Differential diagnosis of LELC include squamous and mucoepidermoid carcinoma with abundant lymphocytic infiltration, poorly differentiated large cell carcinoma of salivary origin, and nasopharyngeal carcinoma with parotid extension. The first three entities are easily distinguished from LELC by histology. Otherwise, nasopharyngeal carcinoma can be difficult to differentiated and requires a complete clinical, radiological, morphological and immunohistochemical evaluation [27].

Conclusion

We presented a case of EBV-positive LELC of the parotid gland with a brief review of the literature. On the basis of our findings, further studies seem to be necessary to completely elucidate the oncogenic role of EBV in these tumors, which have identical morphology of nasopharyngeal LE but different prognosis and variable presence of the virus. When stratified according to stage, LELC has a more favorable outcome. This is probably due to the presence of prominent lymphoid tissue, which may represent a host response against the tumour, and to its biological characteristics, including responsiveness to radiotherapy.
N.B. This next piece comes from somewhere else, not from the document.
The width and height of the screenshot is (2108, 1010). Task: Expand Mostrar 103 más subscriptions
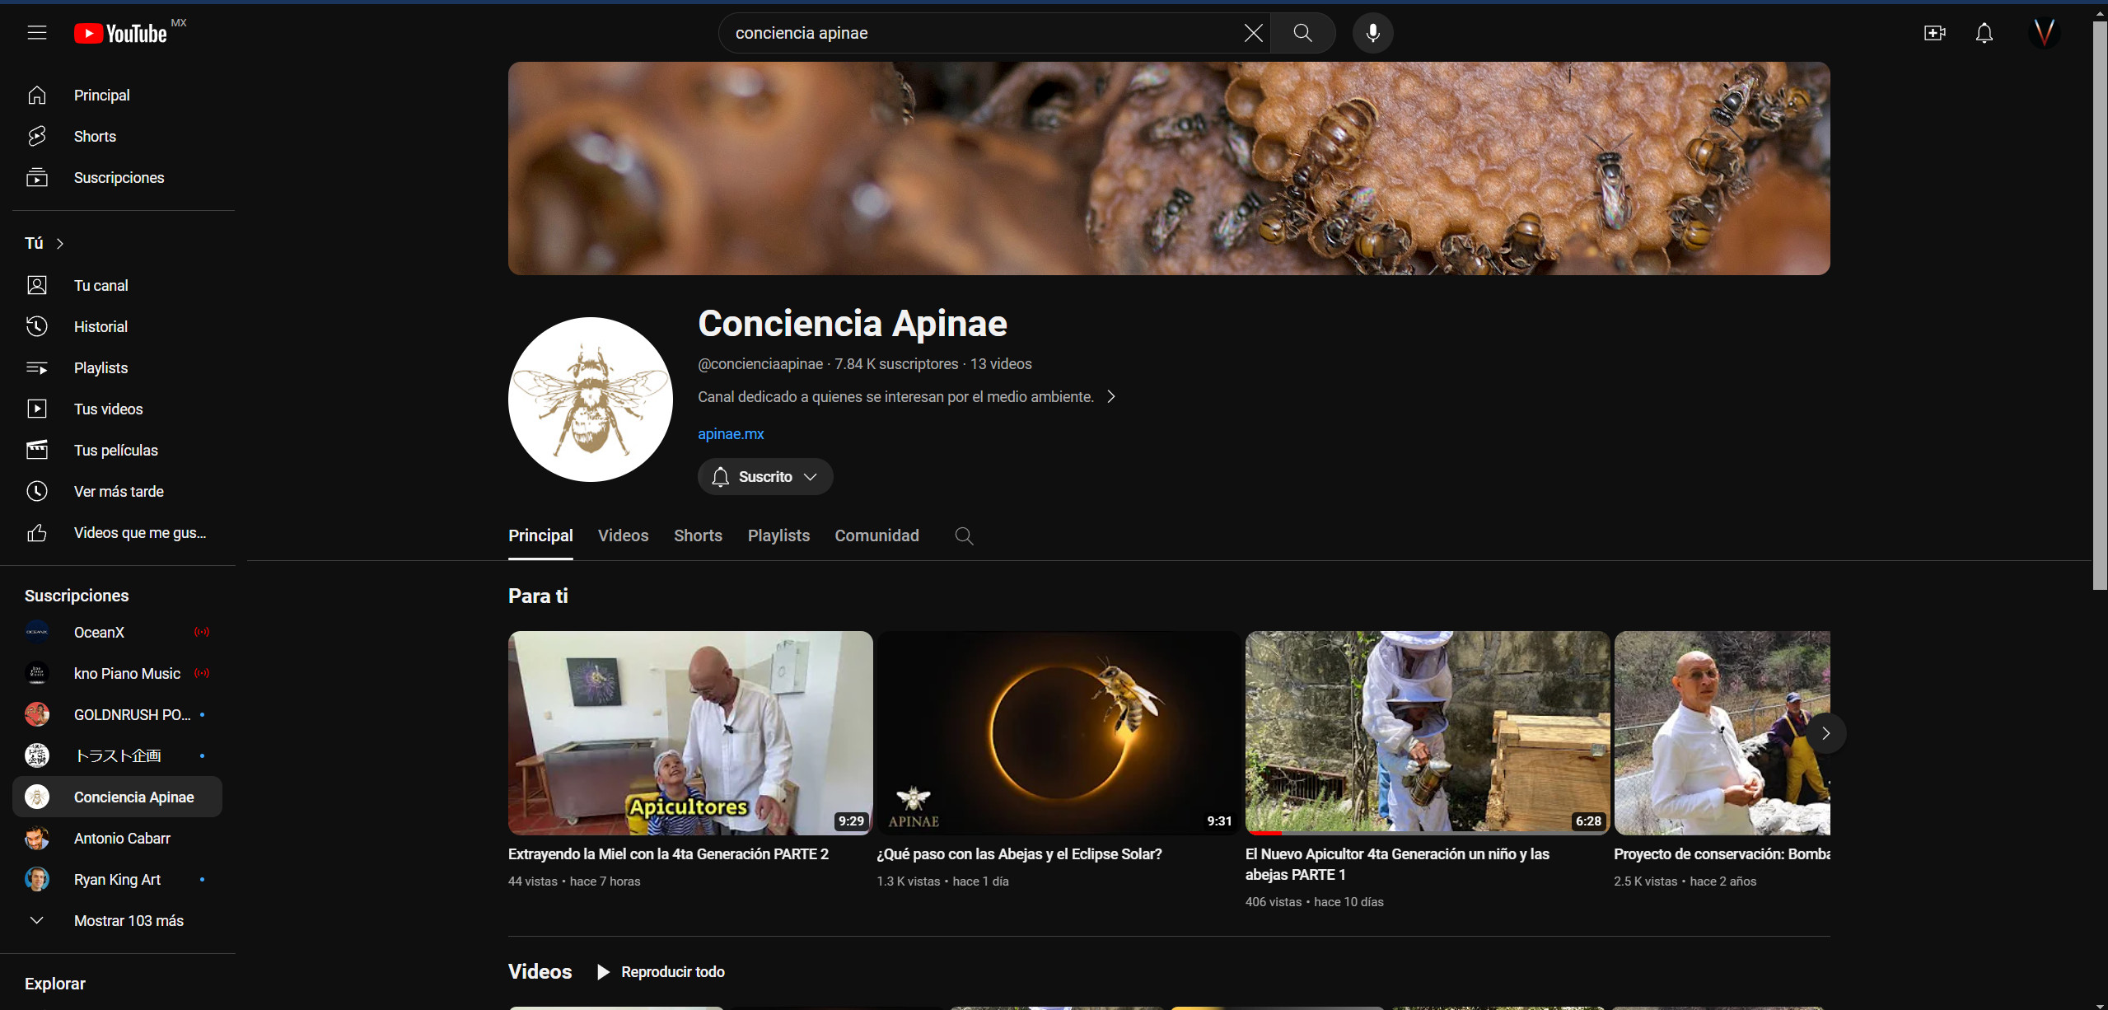pyautogui.click(x=129, y=921)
Biologic significance of EBV in LELC is unclear as well as its prognostic importance because of relatively small numbers of cases and short follow-up [17].

As previous studies demonstrated that fascin is a downstream mediator of LELC carcinogenesis, it may represent a molecular target for therapeutic intervention [4]. An analysis of additional cases with long-term follow-up as well as systematic evaluation of fascin expression would be necessary to shed new light on the pathogenesis of this rare and challenging tumour.

Consent

Written informed consent was obtained from the patient for publication of this Case Report and any all accompanying images. A copy of the written consent is available for review by the Editor-in-Chief of this journal.